--- Directions ---
Each line of the data below that includes the string "computer" must be copied.

══ Data provided

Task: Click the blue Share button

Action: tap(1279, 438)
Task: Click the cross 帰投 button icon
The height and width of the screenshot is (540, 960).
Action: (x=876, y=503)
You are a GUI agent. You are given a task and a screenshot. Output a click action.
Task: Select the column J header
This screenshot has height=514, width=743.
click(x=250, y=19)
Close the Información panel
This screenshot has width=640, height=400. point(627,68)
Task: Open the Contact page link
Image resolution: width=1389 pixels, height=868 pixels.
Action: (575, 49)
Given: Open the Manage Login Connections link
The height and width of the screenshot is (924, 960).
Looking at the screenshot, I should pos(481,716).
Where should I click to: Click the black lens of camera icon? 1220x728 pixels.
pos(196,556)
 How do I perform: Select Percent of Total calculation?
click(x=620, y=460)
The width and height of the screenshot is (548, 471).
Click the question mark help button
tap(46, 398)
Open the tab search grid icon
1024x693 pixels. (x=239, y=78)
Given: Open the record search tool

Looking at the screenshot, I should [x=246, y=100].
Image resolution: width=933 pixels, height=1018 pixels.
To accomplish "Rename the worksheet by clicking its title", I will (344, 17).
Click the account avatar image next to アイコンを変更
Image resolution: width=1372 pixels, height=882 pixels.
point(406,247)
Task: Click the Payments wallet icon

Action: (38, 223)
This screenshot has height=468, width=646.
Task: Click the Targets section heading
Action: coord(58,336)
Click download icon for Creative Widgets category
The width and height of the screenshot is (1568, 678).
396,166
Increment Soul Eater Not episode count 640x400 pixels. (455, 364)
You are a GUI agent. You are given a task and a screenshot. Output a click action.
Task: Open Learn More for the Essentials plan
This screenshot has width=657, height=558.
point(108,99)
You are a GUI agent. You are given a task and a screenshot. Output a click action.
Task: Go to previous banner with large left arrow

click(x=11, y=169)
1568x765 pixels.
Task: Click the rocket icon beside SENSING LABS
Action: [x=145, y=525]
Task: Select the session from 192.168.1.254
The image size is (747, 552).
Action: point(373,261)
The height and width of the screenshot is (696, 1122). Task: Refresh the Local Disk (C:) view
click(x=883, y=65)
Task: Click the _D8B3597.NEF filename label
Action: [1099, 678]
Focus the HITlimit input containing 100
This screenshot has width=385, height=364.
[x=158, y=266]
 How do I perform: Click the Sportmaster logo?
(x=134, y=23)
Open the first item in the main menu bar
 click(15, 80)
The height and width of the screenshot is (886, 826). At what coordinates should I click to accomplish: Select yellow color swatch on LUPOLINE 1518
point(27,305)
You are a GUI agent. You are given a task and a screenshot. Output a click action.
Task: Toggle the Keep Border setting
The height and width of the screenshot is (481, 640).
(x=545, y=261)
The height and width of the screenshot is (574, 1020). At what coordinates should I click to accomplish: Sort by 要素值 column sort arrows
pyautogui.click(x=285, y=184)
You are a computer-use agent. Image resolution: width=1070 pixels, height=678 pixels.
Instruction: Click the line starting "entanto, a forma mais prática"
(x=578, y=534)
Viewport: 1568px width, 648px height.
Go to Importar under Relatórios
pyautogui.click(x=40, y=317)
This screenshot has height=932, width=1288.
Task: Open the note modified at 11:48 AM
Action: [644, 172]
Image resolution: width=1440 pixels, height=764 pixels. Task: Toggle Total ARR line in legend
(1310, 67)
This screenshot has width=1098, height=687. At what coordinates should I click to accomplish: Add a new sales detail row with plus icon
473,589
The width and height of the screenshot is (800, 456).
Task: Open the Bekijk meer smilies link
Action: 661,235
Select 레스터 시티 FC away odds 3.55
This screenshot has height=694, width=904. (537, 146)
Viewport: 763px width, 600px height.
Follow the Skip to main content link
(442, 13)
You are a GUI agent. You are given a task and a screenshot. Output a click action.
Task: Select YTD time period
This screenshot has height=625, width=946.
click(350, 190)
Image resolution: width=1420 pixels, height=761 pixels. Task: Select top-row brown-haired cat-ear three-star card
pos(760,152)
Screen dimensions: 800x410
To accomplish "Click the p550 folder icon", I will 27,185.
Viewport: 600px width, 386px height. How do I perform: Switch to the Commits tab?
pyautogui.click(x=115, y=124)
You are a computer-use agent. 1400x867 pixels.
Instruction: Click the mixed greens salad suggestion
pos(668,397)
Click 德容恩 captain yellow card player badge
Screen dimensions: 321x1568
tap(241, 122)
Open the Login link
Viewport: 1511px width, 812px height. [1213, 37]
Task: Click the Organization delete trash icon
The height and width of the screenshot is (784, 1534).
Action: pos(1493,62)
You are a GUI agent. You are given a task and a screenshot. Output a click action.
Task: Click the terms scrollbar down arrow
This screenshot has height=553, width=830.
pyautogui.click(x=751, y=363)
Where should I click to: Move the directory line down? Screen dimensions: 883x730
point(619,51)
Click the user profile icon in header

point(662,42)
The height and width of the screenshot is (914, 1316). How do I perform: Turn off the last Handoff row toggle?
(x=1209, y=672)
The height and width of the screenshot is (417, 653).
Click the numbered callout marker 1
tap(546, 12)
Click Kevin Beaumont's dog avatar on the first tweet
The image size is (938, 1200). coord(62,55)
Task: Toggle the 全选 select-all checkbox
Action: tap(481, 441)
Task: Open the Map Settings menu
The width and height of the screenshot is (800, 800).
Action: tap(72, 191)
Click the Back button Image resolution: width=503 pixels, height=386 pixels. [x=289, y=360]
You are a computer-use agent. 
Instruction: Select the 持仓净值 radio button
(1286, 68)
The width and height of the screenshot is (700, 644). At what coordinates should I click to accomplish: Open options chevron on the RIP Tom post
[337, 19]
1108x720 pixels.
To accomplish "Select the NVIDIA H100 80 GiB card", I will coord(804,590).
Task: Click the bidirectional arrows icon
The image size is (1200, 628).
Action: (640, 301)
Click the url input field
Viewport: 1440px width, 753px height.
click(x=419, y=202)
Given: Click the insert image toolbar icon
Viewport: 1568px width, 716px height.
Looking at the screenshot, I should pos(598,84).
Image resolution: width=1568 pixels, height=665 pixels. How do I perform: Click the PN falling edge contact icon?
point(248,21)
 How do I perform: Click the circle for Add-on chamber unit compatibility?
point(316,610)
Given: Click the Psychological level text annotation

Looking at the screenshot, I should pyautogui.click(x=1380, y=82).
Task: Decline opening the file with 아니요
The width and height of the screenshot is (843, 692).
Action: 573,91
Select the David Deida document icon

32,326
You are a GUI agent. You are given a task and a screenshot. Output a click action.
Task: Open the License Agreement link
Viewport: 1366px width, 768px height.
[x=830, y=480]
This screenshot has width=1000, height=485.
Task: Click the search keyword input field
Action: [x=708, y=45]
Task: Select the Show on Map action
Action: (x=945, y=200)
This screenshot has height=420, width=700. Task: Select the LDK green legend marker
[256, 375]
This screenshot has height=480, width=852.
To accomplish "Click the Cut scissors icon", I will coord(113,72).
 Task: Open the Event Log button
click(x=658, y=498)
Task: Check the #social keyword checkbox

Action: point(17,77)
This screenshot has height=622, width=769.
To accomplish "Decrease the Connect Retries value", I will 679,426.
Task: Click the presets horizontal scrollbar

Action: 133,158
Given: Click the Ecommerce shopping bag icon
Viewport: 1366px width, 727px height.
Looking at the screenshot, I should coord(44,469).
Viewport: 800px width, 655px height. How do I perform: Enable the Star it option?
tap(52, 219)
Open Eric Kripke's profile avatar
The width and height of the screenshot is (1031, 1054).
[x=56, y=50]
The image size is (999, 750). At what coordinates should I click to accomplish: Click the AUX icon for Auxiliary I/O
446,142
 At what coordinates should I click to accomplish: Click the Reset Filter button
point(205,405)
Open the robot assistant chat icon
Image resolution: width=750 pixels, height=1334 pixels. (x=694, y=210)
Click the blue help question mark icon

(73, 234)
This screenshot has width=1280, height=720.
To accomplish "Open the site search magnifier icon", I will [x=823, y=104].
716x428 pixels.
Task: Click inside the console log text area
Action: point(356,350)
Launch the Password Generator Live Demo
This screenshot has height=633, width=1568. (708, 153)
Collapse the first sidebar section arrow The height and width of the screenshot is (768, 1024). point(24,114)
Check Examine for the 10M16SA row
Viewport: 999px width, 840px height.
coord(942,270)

════

--- Response area ---
You are a computer-use agent. Image resolution: width=1070 pixels, height=678 pixels.
You are a computer-use agent. 1400x867 pixels.
You are a computer-use agent. 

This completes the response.